Subdivisions and consolidation of shares will become easier as companies will no longer have to consider the par value of shares when dividing and consolidating shares. One share will simply be divided into two shares, instead of dividing one share of RM1.00 each into two shares of RM0.50 each under the Act.
Shares can also be easily issued (subject, if required, to members’ approval) since there will not be a need to increase the company’s authorised capital, as the concept will cease to exist.
The CLRC also concluded that the abolition of the par value concept will not affect the voting rights of shareholders as the number of votes held by a shareholder will be based on the number, and not the par value, of shares held by him.
Another radical change to be introduced under the Bill is that it will no longer mandatory for a company to issue share certificates.

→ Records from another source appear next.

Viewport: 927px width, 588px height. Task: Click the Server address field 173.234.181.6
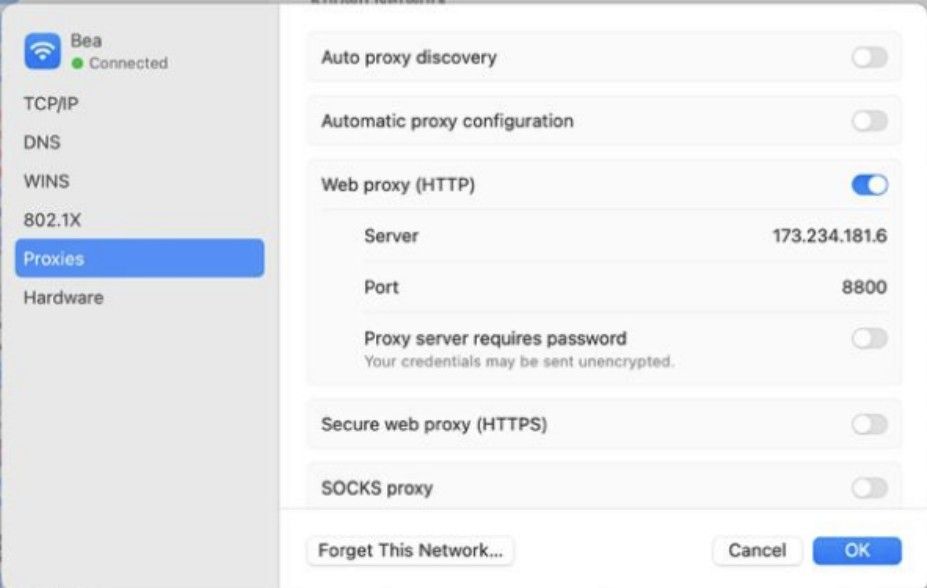tap(829, 236)
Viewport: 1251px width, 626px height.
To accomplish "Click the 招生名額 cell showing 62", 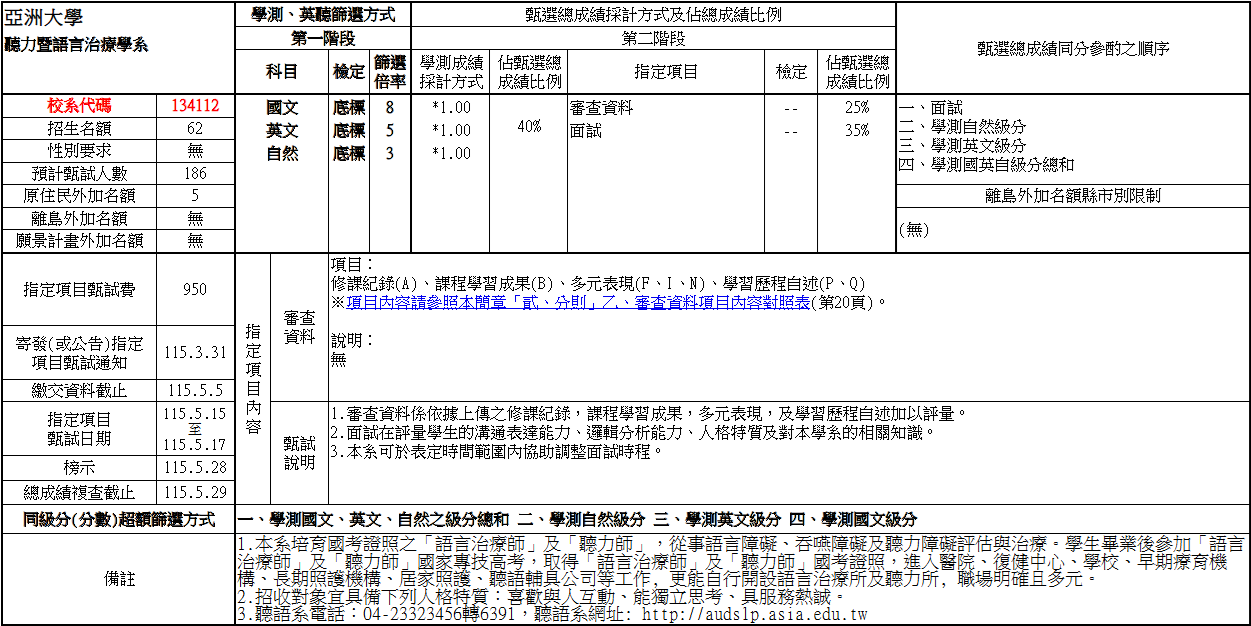I will pyautogui.click(x=196, y=129).
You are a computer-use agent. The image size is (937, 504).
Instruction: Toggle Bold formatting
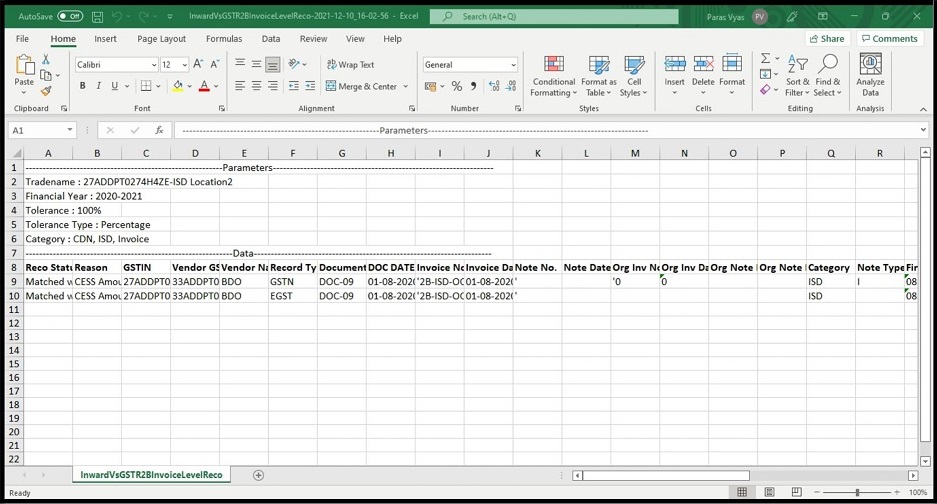point(83,87)
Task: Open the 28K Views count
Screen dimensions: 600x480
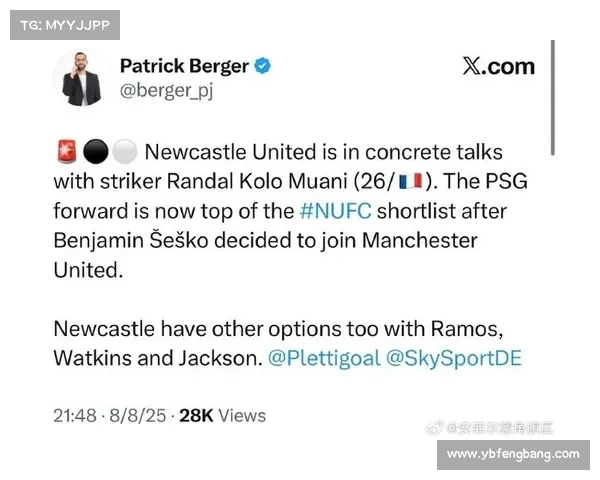Action: tap(222, 416)
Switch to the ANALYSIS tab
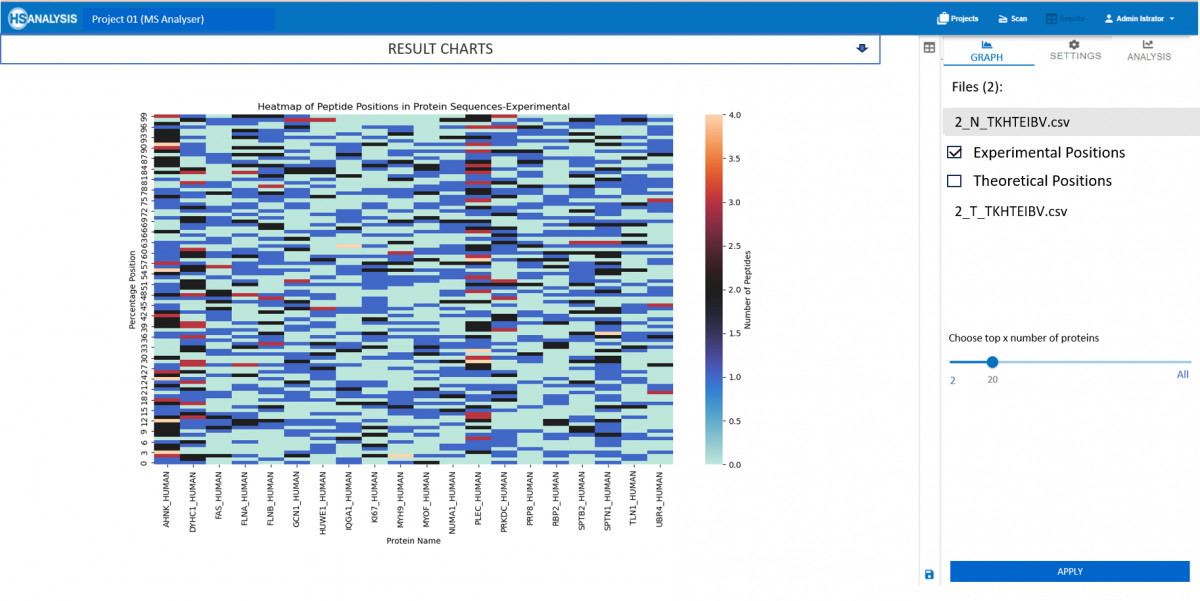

A company is only obliged to issue share certificates if it is required to do so under its constitution or upon application by a member (Clause 97(1)).
In the absence of evidence to the contrary, the entry of a person’s name in the register of members constitutes prima facie evidence that legal title to the shares is vested in that person (Clause 101(1)).
Notwithstanding the dispensation of a mandatory requirement to issue share certificate, the transfer of shares will still require the execution and lodgement of a duly stamped instrument of transfer unless the shares are deposited with a central depository established under the Securities Industry (Central Depositories) Act 1991 and are transferred in accordance with the rules of such depository (Clauses 105 and 148(1)).
To safeguard the interest of members, the Bill imposes obligations on the secretary to cause the register of members to be properly maintained and all issuance and transfers of shares to be properly entered into the register (Clause 102(1)).
The Bill will introduce a new requirement for a company to inform the Registrar, within 14 days, of any change of any shareholder in the register of members or upon any person becoming or ceasing to be a member (Clause 51(1)). Under the current regime, company searches do not reflect recent share transfers as there is no requirement for the company to inform the Registrar of share transfers in the company, save when the filing of the annual return of the company. It is hoped that this requirement will result in more up to date information on shareholders being available when company searches are carried out.
By removing outdated concepts, the Bill dispenses with the old and brings in the new. It is anticipated that after the coming into effect of the Bill, the Malaysian corporate landscape will be substantially overhauled and become more business-friendly. Stakeholders who are used to the concepts of an M&A, par value and authorised capital will have to adapt to the new regime introduced under the Bill.